Variable energy resources, such as wind and solar power, add even more complexity to the system. Because wind speeds vary and clouds can obscure the sun at any time, their generation can vary greatly within a single day, over a few hours, and often within a single hour. Timing of the generation is a concern as well. For example, the solar peak and peak electrical demand do not necessarily align.

Some see energy imbalance markets as a promising solution to the volatility of variable energy resources. By including a larger geographic area within the EIM, more opportunities for resource diversity arise, as it is more likely that the sun will be shining or the wind blowing somewhere in the footprint of the EIM. Coupled with shortened scheduling and dispatch time lines, many advocates believe that EIMs can optimize operations and result in reduced costs for energy consumers. Also, by including more generating resources in the market footprint, each entity might be able to reduce the amount of generation they have committed to balancing load and generation.

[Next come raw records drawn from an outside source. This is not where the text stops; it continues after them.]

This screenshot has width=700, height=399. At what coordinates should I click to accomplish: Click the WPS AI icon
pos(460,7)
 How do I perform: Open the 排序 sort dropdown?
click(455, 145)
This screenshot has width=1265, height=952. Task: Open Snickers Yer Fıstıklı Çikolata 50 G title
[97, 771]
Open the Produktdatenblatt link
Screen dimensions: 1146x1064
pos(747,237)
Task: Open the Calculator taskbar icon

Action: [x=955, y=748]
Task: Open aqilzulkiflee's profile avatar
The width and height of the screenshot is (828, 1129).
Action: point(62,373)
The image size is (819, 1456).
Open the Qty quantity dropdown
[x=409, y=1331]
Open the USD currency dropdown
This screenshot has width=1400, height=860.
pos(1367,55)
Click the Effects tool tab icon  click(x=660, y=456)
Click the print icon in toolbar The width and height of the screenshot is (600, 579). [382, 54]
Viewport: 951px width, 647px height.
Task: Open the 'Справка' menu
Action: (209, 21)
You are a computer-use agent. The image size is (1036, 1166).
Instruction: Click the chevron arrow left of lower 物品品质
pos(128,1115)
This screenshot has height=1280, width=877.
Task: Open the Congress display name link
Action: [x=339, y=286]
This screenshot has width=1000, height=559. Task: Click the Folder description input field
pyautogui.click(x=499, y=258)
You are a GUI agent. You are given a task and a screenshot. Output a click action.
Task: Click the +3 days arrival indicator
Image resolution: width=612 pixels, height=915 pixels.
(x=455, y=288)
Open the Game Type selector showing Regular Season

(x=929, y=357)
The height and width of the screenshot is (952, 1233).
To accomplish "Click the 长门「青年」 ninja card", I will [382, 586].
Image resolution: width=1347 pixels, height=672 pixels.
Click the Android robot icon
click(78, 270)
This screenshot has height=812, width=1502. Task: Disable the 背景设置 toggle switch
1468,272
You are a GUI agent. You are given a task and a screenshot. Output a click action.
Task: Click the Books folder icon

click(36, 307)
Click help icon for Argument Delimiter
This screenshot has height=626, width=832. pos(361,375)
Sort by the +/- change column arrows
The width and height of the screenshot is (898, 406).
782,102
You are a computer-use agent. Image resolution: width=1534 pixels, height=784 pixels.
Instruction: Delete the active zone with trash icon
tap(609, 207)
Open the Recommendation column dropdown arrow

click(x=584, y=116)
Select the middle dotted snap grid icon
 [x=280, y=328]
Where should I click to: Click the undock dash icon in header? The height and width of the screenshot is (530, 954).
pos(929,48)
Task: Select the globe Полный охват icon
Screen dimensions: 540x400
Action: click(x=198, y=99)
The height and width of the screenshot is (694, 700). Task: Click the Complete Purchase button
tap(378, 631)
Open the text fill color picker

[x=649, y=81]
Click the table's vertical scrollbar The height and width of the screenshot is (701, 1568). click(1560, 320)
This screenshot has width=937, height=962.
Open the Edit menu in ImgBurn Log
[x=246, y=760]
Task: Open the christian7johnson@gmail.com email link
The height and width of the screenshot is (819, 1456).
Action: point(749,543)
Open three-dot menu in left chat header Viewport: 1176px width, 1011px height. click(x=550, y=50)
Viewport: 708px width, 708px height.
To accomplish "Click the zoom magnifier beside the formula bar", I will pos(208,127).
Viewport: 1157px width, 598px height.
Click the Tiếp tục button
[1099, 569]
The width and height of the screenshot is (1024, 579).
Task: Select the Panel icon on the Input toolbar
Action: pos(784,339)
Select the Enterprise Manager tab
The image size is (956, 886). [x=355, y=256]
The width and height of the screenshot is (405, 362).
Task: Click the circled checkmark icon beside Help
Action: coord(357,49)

In a process called security-constrained economic dispatch, generators bid the amount and price of generation they have available and load-serving entities bid the amount of generation they require into the market. Through complex software, the market sets the price of electricity for a specified time period by accepting generation bids beginning with the lowest-priced bid up to the last bid needed to supply the power needed for that time period. In the case of the CAISO/PacifiCorp EIM, the real-time dispatch period is five minutes. All sellers then receive the price of the final bid.